Mobile healthcare, telemedicine, telehealth, BYOD


How Mobile Devices Connect Patients to Hospital Providers

By Vera Gruessner

- The mobile health field has brought a variety of different technologies to the medical industry. Mobile devices used in healthcare work toward achieving the Triple Aim – improved patient outcomes, better quality of care, and lower medical costs.

Physician Telemedicine Services

Additionally, mobile devices and apps can be used to boost patient engagement with their health and wellness. Consumers seeking to communicate with their healthcare provider securely or access their medical data would benefit from a mobile, web-based platform that allows them to log onto a patient portal.

One study published in the Journal of the American Medical Informatics Association (JAMIA) analyzed how the use of patient portals on mobile devices such as tablets affect the patient’s knowledge and engagement with their medical condition. The patient portal app the researchers created involved a list of the patient’s medications, names of their medical team professionals, and ongoing tests and treatments.

Patients were given tablets during their hospitalization and then tested on whether their knowledge of their care and medical condition improved with the use of the patient portal application.

The patients were asked to name their nurse, main physicians, tests and procedures, and medications they were prescribed. Despite the use of mobile devices and portal applications, patients still did not garner more knowledge with regard to their specific healthcare services.

“Knowledge of nurses’ names, planned tests, planned procedures, and medication changes was generally low and not significantly different between the study units. The Short Form of the Patient Activation Measure mean (SD) score was also not significantly different,” the JAMIA study stated. “Additional research is needed to identify optimal methods to engage and inform patients during their hospitalization, which will improve preparation for self-management after discharge.”

Another opportunity for using mobile devices in the healthcare industry comes from the Cleveland Clinic, the Plain Dealer reports. Patients can spend a mere $49 and use their mobile devices – tablets, laptops, or smartphones – to obtain urgent care telemedicine services with a provider from the Cleveland Clinic.

The telehealth service is called MyCare Online and can be accessed from any location including one’s home, school, car, or workplace. There are a variety of more minor medical concerns that patients may need immediate telemedicine services for such as the flu, colds, rashes, or urinary tract infections, the Plain Dealer mentions.

“Mobile or online consults are the least expensive way to treat urgent care complaints,” the Plain Dealer reported. “They may save money for patients if they normally have to travel a long distance to reach an urgent care center.”

Patients located in the state of Ohio would be able to communicate securely with a nurse, primary care doctor, or other specialty at the Cleveland Clinic using the telehealth technology service. No specific software or hardware is needed for this particular system. Only mobile devices and the MyCare Online app is needed to connect patients to a healthcare provider.
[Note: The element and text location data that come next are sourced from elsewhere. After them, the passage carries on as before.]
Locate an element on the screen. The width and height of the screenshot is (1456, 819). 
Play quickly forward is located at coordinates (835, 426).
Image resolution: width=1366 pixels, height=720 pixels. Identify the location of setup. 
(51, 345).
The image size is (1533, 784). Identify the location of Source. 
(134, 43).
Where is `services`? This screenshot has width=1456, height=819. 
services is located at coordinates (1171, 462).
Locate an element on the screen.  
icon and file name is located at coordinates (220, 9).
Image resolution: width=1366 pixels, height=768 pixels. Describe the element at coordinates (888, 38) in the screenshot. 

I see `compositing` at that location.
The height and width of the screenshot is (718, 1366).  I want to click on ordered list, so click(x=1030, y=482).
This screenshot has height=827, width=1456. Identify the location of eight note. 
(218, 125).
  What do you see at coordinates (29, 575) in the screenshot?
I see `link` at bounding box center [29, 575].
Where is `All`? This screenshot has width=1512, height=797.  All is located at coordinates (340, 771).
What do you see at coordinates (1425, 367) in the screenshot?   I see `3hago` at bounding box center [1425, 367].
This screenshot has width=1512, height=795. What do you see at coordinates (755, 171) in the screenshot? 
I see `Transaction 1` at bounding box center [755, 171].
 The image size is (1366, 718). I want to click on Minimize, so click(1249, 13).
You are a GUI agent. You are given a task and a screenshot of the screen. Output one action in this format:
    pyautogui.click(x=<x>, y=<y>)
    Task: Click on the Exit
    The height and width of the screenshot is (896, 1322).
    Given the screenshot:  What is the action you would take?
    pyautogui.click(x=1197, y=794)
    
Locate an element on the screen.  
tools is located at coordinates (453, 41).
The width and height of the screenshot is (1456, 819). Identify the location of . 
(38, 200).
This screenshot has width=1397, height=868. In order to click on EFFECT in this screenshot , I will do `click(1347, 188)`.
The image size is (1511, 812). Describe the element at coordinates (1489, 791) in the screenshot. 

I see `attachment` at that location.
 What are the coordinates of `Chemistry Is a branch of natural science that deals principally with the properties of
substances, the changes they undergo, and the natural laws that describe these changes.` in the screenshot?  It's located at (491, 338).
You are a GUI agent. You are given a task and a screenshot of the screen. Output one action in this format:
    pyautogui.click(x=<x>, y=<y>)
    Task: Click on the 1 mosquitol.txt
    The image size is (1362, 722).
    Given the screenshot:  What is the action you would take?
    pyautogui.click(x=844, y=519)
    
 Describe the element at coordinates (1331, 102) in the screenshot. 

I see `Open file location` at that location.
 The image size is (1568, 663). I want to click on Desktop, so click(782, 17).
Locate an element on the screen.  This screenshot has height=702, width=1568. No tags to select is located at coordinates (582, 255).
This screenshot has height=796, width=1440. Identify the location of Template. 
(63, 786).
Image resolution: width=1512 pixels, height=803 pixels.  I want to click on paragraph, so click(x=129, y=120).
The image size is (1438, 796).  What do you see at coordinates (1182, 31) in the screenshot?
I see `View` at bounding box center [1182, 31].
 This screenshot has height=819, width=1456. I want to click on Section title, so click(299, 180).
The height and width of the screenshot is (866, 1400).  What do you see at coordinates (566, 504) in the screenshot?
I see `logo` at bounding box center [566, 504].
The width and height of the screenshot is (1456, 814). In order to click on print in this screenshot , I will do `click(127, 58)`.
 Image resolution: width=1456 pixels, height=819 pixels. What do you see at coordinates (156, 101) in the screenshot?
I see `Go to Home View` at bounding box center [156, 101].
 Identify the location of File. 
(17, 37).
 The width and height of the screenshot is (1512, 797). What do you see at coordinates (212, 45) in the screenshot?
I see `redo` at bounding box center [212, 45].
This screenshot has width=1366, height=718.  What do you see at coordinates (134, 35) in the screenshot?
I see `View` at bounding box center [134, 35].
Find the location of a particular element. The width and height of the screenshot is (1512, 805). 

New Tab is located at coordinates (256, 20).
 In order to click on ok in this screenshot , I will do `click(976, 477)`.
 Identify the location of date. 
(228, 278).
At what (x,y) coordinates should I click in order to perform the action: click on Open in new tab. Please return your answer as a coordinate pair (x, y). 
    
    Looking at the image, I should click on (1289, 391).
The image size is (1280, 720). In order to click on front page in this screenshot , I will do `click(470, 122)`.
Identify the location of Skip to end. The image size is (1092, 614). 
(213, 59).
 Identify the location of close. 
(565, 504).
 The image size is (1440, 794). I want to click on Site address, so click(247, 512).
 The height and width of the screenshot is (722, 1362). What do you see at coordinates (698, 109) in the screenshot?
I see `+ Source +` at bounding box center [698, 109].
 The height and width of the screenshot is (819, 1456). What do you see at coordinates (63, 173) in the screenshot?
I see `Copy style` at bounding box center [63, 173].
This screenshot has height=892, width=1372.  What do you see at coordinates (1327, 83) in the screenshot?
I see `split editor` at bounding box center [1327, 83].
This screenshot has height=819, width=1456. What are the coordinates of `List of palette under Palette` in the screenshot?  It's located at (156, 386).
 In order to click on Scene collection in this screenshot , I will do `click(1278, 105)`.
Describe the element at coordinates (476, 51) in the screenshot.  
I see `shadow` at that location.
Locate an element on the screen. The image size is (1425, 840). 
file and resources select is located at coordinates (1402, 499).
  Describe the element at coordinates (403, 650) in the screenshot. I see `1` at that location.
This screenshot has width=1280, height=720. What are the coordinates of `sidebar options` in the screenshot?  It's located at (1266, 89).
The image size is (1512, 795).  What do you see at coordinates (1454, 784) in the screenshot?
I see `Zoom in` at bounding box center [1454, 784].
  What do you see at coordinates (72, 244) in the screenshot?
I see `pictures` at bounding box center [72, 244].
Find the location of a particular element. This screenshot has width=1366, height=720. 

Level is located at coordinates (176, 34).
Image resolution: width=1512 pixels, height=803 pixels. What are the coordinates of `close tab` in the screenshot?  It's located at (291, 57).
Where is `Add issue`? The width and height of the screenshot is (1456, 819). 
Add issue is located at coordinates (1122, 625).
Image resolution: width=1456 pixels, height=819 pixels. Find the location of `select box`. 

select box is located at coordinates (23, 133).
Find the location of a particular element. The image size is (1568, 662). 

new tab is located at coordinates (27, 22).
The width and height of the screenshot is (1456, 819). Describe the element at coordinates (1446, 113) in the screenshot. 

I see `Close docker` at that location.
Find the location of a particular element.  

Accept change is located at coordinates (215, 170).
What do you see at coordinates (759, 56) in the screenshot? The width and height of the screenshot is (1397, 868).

Additionally, the system benefits the hospital by providing analytics on how many people are using the telehealth technology, what type of assistance in sought, and the wait time for connecting patients to doctors.

“[Clinic CEO Toby] Cosgrove's goal for 2015 is for us to provide access any time, anywhere, and this is part of that strategy,” Dr. Peter Rasmussen, the Clinic's medical director for distance health, told the news source. “There’s a demand from employers and payers. Now we're starting to hear this from the patients as well — they want this kind of convenience and access.”

“We think this is a great thing for patients,” Rasmussen continued. “We want to head off concerns before they become so serious that they end up in the emergency room. It’s better for patients and it’s obviously better for us.”